Power amplifiers (PAs) are most efficient – but least linear – when they operate near saturation; reducing the output power can improve linearity, but at the cost of efficiency. To achieve linear power, operators can either use a large amplifier and reduce (“back off”) its output power, or employ a smaller amplifier coupled with a linearizer (known colloquially as a “lin”). This latter option provides better efficiency and a smaller footprint for the same level of distortion and linear output power, making it a more attractive solution.
For narrow bandwidths numbering in the megahertz, digital predistortion linearization (DPDL) provides excellent distortion correction; however, DPDL requires significant computer processing power and DC power that can incur substantial cost, especially at higher frequencies. Analog predistortion linearization (APDL) offers instantaneous bandwidths of greater than 10 GHz and has been implemented at operating frequencies up to 100 GHz. Furthermore, APDL systems typically offer lower complexity, a smaller footprint, and lower power consumption than comparable DPDL systems.

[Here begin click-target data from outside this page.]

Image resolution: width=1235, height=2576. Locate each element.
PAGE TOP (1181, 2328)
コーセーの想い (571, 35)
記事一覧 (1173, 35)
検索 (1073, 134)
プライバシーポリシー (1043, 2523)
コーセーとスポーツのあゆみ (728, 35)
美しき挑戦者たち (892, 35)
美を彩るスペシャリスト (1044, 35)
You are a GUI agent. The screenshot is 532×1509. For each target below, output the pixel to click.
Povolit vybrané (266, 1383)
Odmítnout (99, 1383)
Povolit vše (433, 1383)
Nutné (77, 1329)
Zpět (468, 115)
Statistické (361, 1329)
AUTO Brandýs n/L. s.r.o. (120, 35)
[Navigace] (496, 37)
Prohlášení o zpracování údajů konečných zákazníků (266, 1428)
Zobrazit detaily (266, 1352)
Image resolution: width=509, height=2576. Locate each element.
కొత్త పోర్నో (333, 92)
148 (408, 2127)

MACOM Linearizers represent the state-of-the-art of APDL and act as complete front-end mini-systems that not only linearize but also act as driver amplifiers and equalizers for PAs. MACOM Linearizers include controls for predistortion input drive, predistortion shape and phase adjustment, output level control and output limiting. These controls allow for the maintenance of consistent performance over temperature, mission life, PA saturation point or position in a phased array; they may be made available to the customer via analog or digital inputs, or the adjustments may be pre-determined at MACOM and stored in an on-board microprocessor for set-and-forget operation.
As data transmission rates continue to climb, the importance of efficient and effective linearization grows, and the benefits of linearization become more pronounced as PA RF power increases. Linearizers can significantly reduce the size, cost and complexity of amplification systems, making them an essential component in modern communications systems that prioritize efficiency and resource-conscious design.